Почти треть всей советской пехоты и половина ее бронетанковых сил — устрашающие 60-тонные танки «Сталин», 36-тонные Т-34 и более легкие Т-70 — должны были обрушиться на немецкие войска, зачастую в четыре раза превосходя численностью немцев. Главным советским оружием была, конечно, тяжелая артиллерия, которую подтаскивали сюда по дорогам, перестающим после этого существовать. Всего готовы были ринуться в бой 163 пехотных дивизии, 32 тысячи артиллерийских стволов и 6 тысяч 500 танков.
По ночам через Одер укладывались мосты, они залегали под водой, и благодаря этому их трудно было заметить и еще труднее уничтожить. Иногда строительство мостов шло в открытую, днем, словно в насмешку над безуспешными попытками немецкой авиации помешать строительству.
Жуков отдал Коневу из состава Белорусского фронта 28-ю и 31-ю армии вместе с семью артиллерийскими дивизиями, чтобы усилить 1-й Украинский фронт, прорваться через Германию южнее Берлина и выйти к Эльбе напротив Дрездена. Жуков и весь 2-й Белорусский фронт угрожали теперь Берлину на глазах у не верящих своим глазам немцев.
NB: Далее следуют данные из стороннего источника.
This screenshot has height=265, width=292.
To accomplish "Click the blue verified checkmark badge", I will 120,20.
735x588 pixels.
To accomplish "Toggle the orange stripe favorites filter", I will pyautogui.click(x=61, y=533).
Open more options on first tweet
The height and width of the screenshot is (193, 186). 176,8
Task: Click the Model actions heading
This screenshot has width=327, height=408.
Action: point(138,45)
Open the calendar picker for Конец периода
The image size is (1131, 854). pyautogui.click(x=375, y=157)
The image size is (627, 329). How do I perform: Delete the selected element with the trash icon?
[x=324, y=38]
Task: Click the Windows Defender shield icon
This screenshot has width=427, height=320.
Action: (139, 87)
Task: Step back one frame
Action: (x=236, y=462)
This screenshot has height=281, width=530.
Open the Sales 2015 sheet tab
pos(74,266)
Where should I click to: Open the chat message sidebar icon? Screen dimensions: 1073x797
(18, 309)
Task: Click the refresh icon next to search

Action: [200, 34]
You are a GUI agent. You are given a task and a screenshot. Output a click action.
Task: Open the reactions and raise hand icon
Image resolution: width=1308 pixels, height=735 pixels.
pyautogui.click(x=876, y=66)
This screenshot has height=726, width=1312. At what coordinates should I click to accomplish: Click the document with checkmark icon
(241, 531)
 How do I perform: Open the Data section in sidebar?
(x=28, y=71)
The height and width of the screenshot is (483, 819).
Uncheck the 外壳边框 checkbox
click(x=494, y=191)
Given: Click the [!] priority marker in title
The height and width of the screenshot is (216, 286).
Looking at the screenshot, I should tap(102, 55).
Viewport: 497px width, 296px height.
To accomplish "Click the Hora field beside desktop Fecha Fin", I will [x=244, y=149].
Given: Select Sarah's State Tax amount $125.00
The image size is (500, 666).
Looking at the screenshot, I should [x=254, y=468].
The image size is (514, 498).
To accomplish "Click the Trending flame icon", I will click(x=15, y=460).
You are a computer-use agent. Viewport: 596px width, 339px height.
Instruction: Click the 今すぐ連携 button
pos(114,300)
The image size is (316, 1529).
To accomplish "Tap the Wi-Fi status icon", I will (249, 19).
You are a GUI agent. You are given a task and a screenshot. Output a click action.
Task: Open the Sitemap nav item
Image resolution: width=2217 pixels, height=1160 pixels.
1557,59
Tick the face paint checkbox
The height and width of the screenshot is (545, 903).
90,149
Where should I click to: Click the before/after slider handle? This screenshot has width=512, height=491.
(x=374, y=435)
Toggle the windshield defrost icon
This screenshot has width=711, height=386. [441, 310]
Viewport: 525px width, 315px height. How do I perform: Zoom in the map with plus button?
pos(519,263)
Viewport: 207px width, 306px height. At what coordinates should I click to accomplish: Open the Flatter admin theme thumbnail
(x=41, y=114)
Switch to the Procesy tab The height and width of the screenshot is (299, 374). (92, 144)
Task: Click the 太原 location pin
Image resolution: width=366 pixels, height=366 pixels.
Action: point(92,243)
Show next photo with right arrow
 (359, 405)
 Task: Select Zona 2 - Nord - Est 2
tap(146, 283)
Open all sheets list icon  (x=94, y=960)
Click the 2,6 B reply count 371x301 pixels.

Первоначальный план заключался в массированном фронтальном наступлении через Одер и захвате единственного географического препятствия между Одером и Берлином — Зееловских высот, нависающих над переправами через реку. После этого Берлин должен был быть захвачен классическими клещами, используя 1-й и 2-ю гвардейские танковые армии, которые будут наступать с юго-востока и северо-востока. 1-я Польская армия, 61-я армия и 7-я гвардейская кавалерийская армии должны были форсировать Одер севернее города и обеспечить защиту северного фланга, в то время как 69-я и 33-я армии и 2-я гвардейская кавалерийская дивизия атакуют и нейтрализуют гарнизон города Франкфурта-на-Одере, который расположен на линии Варшава—Берлин. Жуков планировал использовать 3-ю армию в качестве своего резерва.
За этими войсками и 1-м Белорусским фронтом на севере располагались воздушно-десантные силы и система поддержки под командованием Главного маршала авиации Новикова на базе 16-й воздушной армии. Еще раз был продемонстрирован масштаб советской военной машины. Были построены 290 новых аэродромов и взлетно-посадочных полос. Не считая авиации, обеспечивающей каждую армию, за фронтом трех армий базировались 7 500 боевых самолетов, включая 2 267 бомбардировщиков, 1 709 штурмовиков и 3 279 истребителей — эта воздушная армия в шесть раз превосходила германские воздушные силы.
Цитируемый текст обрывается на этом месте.